I now have moved to another house, connected up the server again, found
out that the disk cooling fans (bought these just to be sure, not
standard) were making way too much noise and I disconnected them.
From this moment on, I have the dreaded "irq xx nobody cared" problem. I
installed 2.6.14-rc2 in the hope that it includes all patches that might
fix this issue, and all of the relevant patches I saw here are in.
Still no joy!
The problem notably occurs when the array is resyncing, which
corresponds to the other's reports. Sometimes it doesn't even manage to
boot completely.
So... I have a notion and a question:
- it seems to matter what the temperature of the harddisks is!?
- are there any newer patches than those in 2.6.14-rc2 that I might
try?
- is there any chance booting with noapic would make a difference? I
must say my apic is a bit flaky (according to the logs)
Thx.
[-- Attachment #2: smime.p7s --]
[-- Type: application/x-pkcs7-signature, Size: 2115 bytes --]
^ permalink raw reply [flat|nested] 7+ messages in thread
* Re: Dreaded PDC irq nobody cared
2005-09-30 11:32 Dreaded PDC irq nobody cared Erik Slagter
@ 2005-10-03 8:47 ` Erik Slagter
2005-10-05 10:04 ` Erik Slagter
0 siblings, 1 reply; 7+ messages in thread
From: Erik Slagter @ 2005-10-03 8:47 UTC (permalink / raw)
To: Linux IDE
[-- Attachment #1: Type: text/plain, Size: 239 bytes --]

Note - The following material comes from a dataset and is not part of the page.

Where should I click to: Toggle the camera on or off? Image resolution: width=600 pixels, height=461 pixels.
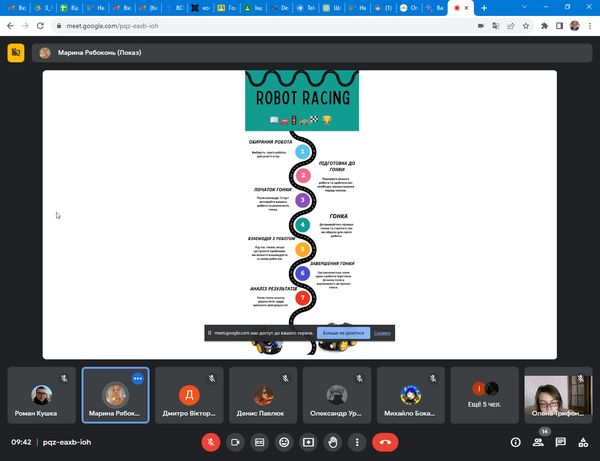point(236,441)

> - is there any chance booting with noapic would make a difference? I
> must say my apic is a bit flaky (according to the logs)
BTW I tried noapic, it did seem to work for two days, but then again
crashed with the same problem :-(
[-- Attachment #2: smime.p7s --]
[-- Type: application/x-pkcs7-signature, Size: 2115 bytes --]
^ permalink raw reply [flat|nested] 7+ messages in thread
* Re: Dreaded PDC irq nobody cared
2005-10-03 8:47 ` Erik Slagter
@ 2005-10-05 10:04 ` Erik Slagter
2005-10-06 6:09 ` Tejun Heo
0 siblings, 1 reply; 7+ messages in thread
From: Erik Slagter @ 2005-10-05 10:04 UTC (permalink / raw)
To: Linux IDE
[-- Attachment #1: Type: text/plain, Size: 1028 bytes --]
On Mon, 2005-10-03 at 10:47 +0200, Erik Slagter wrote:
> > - is there any chance booting with noapic would make a difference? I
> > must say my apic is a bit flaky (according to the logs)
>
> BTW I tried noapic, it did seem to work for two days, but then again
> crashed with the same problem :-(
I have played around a little more and found these interesting results.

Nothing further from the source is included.